The High Court decision: Preston v Avery
All justices agreed that Mr Preston was involved in political communication and dismissed the appeal. They found that the Tasmanian legislation differed from the Victorian legislation in that it does not expressly state its objects, it is directed at a protest about abortion, and its scope is not limited by a requirement that the protest be reasonably likely to cause distress or anxiety. In applying the McCloy test, the majority (Kiefel CJ, Bell J, Keane J and Nettle J found:
The protest prohibition was a burden on the implied freedom of political communication.
There was a legitimate purpose of the protest prohibition (legislation) to protect the safety, wellbeing, privacy and dignity of persons accessing the premises where terminations were provided.
As to suitability, it was held that the protest prohibition had a rational connection to the purpose of facilitating effective access to termination services. A public demonstration about abortion in the vicinity of a clinic constitutes a threat to the equanimity, privacy and dignity of a pregnant woman seeking access to termination services. Lastly, there is no manifest disproportion between the burden on political communication and the law’s legitimate purpose, as it only applies within access zones.
The Tasmanian statute was adequately balanced for the same reasons as the Victorian: it was geographically restricted, imposed a slight burden, and did not discriminate between sides in the debate.
Gaegler J, in a minority judgment found that the purpose of the protest legislation was to ensure that women had access to premises where lawfully provided in an atmosphere of privacy and dignity. This purpose is constitutionally permissible and, by any objective measure, compelling.
“Were the reach of the protest prohibition to have the effect of preventing a protest on the subject matter of abortion being held at a location meaningfully proximate to a place at which abortion services are provided during the hours of its operation, I would consider enactment of the protest prohibition to be legislative overreach…Nevertheless, I am satisfied that confining the protest prohibition within that 150m limit leaves enough opportunity for protests to be held at other locations meaningfully proximate to the premises to warrent the conclusion that the burden that the protest prohibition places on political communication, although not insubstantial, is not undue.” 
The tension between implied freedom of political communication and citizens enjoyment of other rights was eloquently expressed by Edelman J in his dissenting judgement in the Preston case:
…courts cannot substitute their own assessment for that of the legislative decision-maker … The Act…ensuring that women have access to termination services in a confidential manner without the threat of harassment… is concerned with basic issues of public health. These social human rights goals involving respect for the dignity of the human person involve deep-seated issues of public policy within the legal system generally.” 

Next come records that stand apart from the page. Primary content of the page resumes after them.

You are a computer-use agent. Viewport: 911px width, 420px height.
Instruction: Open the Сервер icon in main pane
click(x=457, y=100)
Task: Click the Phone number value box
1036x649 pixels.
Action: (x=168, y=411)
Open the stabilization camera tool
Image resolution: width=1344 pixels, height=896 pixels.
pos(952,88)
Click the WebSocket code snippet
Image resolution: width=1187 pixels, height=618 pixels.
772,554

Alex Deagon of the University of Queensland also sums up the crucial issues in the case below:
Justice Edelman insightfully observes that perhaps the outcome in these cases says more about Australia’s constitutional and political system than anything else (see -). While the US allows significant and controversial law reform to be driven by judicial decisions, Australia has more faith in democratic (legislative and political) processes to achieve policy outcomes.

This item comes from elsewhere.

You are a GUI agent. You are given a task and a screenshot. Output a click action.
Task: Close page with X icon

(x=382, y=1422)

Similar legislation in other states are:
Public Health Act 2010 (NSW) Part 6A (effective 15 June 2018); the Termination of Pregnancy Act 2018 (Qld), Part 4 (effective 3 Dec 2018); the Health Act 1993 (ACT), Part 6, Div 6.2 (effective 22 March 2016); and the Termination of Pregnancy Law Reform Act 2017 (NT) (effective 2 July 2017).
These laws, in general terms, ban different sorts of communication about terminations of pregnancies, in the interest of protecting the privacy and dignity of women seeking medical treatment.